The delicacy of the toy black and tan terrier makes it particularly liable to attacks of skin disease, pretty near all the hair falling away, and when such is the case it is nothing unusual for the little dog to go through life without any hair at all on his chest, breast and throat, and no more hair on his tail than is found on the common rat.

‘Ch Flybird – this remarkable little Black-and-Tan, one of Mrs Blondin Robiolio’s champions, shows clearly the healthy, thrifty appearance of the breed, which lives to a great age, and are as healthy as the largest of the canine race.’

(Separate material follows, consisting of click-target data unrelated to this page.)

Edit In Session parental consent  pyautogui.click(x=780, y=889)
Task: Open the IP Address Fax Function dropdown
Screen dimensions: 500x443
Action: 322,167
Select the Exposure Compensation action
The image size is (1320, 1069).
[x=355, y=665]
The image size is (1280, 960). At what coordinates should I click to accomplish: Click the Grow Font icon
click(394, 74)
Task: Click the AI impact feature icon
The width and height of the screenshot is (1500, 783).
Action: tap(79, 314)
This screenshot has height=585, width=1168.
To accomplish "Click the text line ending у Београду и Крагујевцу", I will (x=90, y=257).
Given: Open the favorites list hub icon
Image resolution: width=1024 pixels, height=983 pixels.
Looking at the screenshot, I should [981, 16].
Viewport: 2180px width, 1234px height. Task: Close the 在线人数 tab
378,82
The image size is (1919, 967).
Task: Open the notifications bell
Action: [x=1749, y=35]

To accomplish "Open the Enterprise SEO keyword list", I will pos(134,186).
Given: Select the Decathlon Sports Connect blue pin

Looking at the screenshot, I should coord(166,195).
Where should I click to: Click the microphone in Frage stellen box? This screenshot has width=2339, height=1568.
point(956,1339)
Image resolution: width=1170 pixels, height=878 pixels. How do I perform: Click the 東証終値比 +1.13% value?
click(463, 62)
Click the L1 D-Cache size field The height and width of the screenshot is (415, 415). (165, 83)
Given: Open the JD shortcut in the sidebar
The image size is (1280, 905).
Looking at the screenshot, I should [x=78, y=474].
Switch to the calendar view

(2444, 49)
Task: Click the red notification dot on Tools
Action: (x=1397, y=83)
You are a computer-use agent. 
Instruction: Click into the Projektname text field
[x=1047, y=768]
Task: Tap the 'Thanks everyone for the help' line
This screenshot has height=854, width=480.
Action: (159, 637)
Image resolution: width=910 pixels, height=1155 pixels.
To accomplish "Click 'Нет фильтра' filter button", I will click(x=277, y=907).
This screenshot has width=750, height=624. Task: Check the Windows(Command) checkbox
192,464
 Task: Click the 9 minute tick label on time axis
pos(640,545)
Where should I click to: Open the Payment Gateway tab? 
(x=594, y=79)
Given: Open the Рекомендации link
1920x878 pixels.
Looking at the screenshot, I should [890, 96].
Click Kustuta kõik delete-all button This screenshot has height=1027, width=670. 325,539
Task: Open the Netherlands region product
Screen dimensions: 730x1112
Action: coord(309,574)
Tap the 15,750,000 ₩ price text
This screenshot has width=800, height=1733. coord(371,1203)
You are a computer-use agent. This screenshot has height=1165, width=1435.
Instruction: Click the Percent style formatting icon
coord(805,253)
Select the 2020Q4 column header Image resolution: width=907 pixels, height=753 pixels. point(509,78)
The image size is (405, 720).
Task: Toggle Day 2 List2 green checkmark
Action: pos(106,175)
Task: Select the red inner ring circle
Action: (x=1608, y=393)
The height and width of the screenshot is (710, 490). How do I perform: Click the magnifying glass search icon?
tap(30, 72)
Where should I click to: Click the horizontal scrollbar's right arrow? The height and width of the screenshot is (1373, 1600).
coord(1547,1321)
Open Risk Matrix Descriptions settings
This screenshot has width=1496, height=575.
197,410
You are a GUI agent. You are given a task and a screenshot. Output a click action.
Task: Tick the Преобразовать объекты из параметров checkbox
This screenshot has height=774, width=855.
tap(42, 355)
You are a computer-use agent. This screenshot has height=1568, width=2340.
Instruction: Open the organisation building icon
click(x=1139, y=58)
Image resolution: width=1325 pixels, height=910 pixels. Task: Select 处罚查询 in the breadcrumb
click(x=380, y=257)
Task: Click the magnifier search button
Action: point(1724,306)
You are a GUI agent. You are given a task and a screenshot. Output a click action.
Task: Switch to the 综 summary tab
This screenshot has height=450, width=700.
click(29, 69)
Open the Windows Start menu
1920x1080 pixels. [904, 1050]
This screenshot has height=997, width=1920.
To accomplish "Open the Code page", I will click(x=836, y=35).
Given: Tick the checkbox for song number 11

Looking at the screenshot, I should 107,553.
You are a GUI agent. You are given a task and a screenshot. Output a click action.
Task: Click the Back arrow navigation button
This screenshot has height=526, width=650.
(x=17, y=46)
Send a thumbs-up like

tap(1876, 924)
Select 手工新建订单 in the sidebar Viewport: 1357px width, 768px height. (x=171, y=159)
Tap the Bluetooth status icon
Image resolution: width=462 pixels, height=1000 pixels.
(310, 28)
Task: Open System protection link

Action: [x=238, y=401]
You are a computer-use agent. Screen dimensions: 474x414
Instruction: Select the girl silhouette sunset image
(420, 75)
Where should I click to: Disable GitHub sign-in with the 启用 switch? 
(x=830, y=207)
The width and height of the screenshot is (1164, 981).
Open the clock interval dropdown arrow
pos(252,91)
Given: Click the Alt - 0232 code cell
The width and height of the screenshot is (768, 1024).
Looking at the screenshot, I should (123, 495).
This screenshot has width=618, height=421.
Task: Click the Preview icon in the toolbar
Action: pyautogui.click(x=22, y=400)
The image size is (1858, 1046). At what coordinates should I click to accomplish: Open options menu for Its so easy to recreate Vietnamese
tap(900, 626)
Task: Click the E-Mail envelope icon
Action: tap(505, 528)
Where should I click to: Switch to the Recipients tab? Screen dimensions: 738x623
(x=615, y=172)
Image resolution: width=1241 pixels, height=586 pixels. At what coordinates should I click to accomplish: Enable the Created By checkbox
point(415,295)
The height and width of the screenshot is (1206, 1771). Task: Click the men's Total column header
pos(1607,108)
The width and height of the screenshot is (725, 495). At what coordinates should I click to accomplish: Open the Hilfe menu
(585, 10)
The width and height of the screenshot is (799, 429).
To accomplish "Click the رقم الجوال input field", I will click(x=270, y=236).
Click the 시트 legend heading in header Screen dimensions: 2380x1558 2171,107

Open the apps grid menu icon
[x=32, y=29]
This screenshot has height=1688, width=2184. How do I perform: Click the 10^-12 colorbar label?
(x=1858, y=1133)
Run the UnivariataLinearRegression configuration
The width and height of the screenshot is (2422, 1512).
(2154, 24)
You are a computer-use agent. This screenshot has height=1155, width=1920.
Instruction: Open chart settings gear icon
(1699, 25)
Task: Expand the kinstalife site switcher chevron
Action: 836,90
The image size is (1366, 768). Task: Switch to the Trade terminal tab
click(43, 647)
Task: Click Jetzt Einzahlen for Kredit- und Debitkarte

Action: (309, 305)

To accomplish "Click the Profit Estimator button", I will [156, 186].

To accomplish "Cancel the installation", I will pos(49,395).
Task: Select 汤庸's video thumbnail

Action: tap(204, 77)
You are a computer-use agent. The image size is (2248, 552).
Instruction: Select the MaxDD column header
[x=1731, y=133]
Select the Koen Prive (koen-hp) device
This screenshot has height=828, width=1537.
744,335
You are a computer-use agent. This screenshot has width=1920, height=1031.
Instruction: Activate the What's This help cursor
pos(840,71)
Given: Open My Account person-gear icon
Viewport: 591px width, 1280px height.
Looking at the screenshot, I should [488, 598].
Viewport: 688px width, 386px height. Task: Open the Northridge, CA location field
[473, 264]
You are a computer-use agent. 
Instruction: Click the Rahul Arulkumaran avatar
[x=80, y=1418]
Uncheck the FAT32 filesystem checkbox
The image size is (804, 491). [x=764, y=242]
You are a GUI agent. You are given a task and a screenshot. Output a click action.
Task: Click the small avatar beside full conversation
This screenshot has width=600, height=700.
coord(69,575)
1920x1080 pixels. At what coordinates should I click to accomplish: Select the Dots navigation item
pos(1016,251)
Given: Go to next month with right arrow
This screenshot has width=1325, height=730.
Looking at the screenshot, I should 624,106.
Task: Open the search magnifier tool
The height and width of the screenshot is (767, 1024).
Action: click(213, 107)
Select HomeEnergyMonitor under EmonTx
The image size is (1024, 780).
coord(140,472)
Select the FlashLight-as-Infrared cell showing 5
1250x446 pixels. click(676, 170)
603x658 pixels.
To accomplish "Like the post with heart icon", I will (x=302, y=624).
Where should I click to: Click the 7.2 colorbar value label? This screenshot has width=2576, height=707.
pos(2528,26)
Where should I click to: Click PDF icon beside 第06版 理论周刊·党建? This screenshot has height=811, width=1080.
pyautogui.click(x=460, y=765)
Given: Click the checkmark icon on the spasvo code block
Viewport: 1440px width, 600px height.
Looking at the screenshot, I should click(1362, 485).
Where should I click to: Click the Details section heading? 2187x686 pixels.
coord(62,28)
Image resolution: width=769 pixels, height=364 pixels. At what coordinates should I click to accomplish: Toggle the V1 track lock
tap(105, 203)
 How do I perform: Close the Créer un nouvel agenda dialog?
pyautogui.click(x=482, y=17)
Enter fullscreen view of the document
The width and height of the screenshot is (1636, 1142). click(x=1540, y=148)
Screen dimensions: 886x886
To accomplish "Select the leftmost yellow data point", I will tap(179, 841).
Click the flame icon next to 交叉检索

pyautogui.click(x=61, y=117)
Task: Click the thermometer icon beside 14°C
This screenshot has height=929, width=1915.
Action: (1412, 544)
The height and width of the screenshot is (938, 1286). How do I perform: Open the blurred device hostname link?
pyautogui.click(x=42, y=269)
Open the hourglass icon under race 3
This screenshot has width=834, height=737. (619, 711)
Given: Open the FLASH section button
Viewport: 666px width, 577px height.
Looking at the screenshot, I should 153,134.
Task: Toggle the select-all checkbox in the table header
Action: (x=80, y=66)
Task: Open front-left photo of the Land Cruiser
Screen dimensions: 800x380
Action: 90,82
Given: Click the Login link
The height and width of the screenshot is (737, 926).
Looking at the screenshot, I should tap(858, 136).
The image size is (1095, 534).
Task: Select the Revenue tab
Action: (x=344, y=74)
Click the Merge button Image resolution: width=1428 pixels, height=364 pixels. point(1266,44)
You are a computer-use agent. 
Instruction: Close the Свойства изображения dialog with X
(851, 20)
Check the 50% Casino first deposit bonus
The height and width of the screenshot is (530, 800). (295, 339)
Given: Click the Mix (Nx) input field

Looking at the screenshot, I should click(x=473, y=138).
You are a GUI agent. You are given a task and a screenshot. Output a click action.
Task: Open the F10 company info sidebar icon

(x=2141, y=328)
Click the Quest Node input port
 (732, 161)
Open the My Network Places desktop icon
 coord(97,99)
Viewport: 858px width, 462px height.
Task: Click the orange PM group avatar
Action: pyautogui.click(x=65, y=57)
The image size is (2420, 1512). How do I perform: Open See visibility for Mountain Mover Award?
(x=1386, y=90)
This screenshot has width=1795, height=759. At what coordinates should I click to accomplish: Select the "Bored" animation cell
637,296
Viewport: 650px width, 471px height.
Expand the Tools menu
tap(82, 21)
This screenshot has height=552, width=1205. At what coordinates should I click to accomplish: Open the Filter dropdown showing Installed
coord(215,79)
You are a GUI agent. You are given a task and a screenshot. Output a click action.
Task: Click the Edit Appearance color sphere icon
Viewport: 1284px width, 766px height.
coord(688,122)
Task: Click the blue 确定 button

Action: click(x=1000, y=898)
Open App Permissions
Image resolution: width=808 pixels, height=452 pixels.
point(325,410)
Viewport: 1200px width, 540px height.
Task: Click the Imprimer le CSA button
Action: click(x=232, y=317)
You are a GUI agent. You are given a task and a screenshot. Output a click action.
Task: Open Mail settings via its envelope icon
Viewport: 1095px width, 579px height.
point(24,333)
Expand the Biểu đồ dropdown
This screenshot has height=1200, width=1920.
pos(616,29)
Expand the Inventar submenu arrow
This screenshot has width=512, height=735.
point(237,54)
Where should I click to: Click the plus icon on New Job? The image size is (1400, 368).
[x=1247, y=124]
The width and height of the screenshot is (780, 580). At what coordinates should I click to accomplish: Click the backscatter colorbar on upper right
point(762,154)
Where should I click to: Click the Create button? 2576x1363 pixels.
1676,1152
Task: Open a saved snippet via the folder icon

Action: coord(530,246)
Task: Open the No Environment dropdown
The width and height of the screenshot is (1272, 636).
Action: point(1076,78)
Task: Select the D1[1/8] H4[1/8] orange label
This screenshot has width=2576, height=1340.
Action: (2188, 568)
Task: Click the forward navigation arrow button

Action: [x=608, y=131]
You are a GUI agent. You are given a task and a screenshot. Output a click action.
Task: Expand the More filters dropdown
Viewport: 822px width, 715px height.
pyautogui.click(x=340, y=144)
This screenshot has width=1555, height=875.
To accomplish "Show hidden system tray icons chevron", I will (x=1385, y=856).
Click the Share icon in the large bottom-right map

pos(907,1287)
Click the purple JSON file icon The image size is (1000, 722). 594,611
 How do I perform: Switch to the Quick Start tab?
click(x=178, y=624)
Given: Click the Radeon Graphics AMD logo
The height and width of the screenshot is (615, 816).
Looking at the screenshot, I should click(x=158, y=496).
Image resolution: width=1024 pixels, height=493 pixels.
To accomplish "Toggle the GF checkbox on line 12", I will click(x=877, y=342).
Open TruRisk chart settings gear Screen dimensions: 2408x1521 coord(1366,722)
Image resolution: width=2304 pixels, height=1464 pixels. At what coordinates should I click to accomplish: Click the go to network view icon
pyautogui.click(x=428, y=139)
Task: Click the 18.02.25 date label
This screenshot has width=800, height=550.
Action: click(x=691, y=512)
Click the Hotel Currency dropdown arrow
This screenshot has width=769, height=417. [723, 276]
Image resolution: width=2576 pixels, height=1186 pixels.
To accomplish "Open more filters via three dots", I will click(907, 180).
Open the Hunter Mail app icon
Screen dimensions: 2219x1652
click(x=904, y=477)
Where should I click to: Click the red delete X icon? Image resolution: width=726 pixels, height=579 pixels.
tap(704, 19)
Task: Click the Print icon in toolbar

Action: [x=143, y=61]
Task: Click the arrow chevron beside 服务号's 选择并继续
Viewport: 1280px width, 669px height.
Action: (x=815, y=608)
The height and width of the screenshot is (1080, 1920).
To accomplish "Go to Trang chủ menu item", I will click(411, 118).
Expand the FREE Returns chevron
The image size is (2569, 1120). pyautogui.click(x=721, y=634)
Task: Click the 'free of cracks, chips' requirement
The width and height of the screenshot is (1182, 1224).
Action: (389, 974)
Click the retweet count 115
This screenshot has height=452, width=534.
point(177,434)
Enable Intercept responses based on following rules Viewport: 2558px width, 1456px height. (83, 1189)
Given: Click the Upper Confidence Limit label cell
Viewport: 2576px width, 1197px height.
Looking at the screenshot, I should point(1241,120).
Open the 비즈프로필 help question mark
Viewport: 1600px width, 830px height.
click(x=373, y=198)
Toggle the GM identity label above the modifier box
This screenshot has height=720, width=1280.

From these black and tan toy terriers, blue or blue and tan or chocolate-coloured specimens are often produced, even to such an extent as to be an excuse for the belief prevalent in some quarters that such form a variety in themselves. The latter is, however, not the case, although there were occasions when special classes had been provided for them at the London and larger provincial shows. Of course now, with the Kennel Club’s change of name, little dogs of these colours and toy English white terriers will not have any kind of classification, unless special arrangements are made for grouping them as a section of their own, called ‘smooth coated terriers (miniature) other than black and tan’.

  The writer will, however, remain contented to retain the old name of ‘toys’. These so called ‘blues’ may either be entirely devoid of tan or marked with the latter just as the Manchester Terrier ought to be. There is, however, less hair or coat about them, and some I have seen could boast as meagre a growth of hair on the body as some of the Mexican dogs, or as the so called ‘African Sand Dogs.’ Such toys are not desirable or pleasant creatures to cultivate, for at the best they are but shivering little quadrupeds, and when taken out when the sun does not shine and when the wind blows, so frequently the case in this variable climate of ours, require sheeting to keep them thoroughly warm and comfortable and so prevent them catching cold.

The sleek, compact, bold, flat skulled little terriers confidently trotting around the ring were a million miles away from the apple-headed, bulgy eyed quivering tots described by Mr Lee and amply demonstrate what breeders can achieve when they steer clear of over exaggeration. The early breeders wanted them as small as possible… ridiculous weights of 3-4lb. However the great difficulty in breeding such dwarfs (in any form of livestock) is a loss of symmetry and substance. The general result being a reduction in the size of the body and an enlargement in the size of the head, just as Rawdon Lee described. Modern breeders realised this and in my opinion have created a cracking little dog that certainly deserves much wider recognition and popularity.